Before entering broadcasting, Blackwood appeared nude in the August 1978 Playboy pictorial "The Girls in the Office" as a brunette.

She moved to California, and studied acting at the Strasberg Institute. Blackwood has acted in a number of TV show and films, making appearances in the movies Vice Squad (1982), Reckless Kelly (1993), and I Crave Rock & Roll (1996).

==MTV and other television appearances==
She was chosen for MTV's original video jockey lineup, along with Martha Quinn, Mark Goodman, Alan Hunter, and J. J. Jackson, when the network began airing in 1981. In her application, she drew on her headshot image "to make it look punky." The producers flew her in from Los Angeles to New York to meet the organization's leaders and decide whether she would take the job. At dinner with executive producer Sue Steinberg and creative director Robert Morton, she started choking on a piece of bread. Morton performed the Heimlich manuever, and the two agreed she owed it to him to take the job.

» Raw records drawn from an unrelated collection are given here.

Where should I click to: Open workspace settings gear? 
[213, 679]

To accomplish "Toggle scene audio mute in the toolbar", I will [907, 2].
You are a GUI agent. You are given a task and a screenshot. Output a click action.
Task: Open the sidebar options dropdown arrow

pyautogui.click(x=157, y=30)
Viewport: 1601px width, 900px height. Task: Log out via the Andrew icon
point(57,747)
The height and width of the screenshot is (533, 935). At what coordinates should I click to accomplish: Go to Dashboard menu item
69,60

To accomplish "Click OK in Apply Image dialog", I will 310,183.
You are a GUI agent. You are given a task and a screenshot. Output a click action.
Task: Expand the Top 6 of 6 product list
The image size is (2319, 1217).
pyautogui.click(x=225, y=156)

After leaving MTV in 1986, she hosted her own "Rock Report" for Entertainment Tonight. She also appeared on the TV music show Solid Gold from 1986 to 1988. Blackwood has appeared on A Current Affair, Access Hollywood, VH1, Discovery Channel, National Geographic, and MSNBC.

==Radio career==
In 1999, Blackwood and long-time manager/producer Danny Sheridan launched a nationally syndicated radio show for United Stations Radio Network titled Nina Blackwood's Absolutely 80's. The two followed up with another nationally syndicated program, the '80s' alternative-themed Nina Blackwood's New Wave Nation. Blackwood formerly hosted a weekday show on Sirius XM Radio The 80s on 8 from 11 to 2 Eastern. On weekends, she continues to co-host the Sirius XM Radio show The Big '80s Top 40 Countdown with other original MTV VJs.

She performed as part of the 2003 road company of The Vagina Monologues.

==In popular culture==
Blackwood has said that the 1984 John Waite hit single "Missing You" was written about her and that Waite has confirmed it was about her and other women he had dated.

==Personal life==
Blackwood, who was briefly married to a man named Dennis and has no children, lives on a farm in coastal Maine. A longtime animal lover, her farm acts as an animal sanctuary and is home to numerous dogs, cats, birds, horses, and other creatures.

Blackwood is known for her raspy voice, something she's had since she was a child, and has stated that it's gotten more pronounced as she has aged.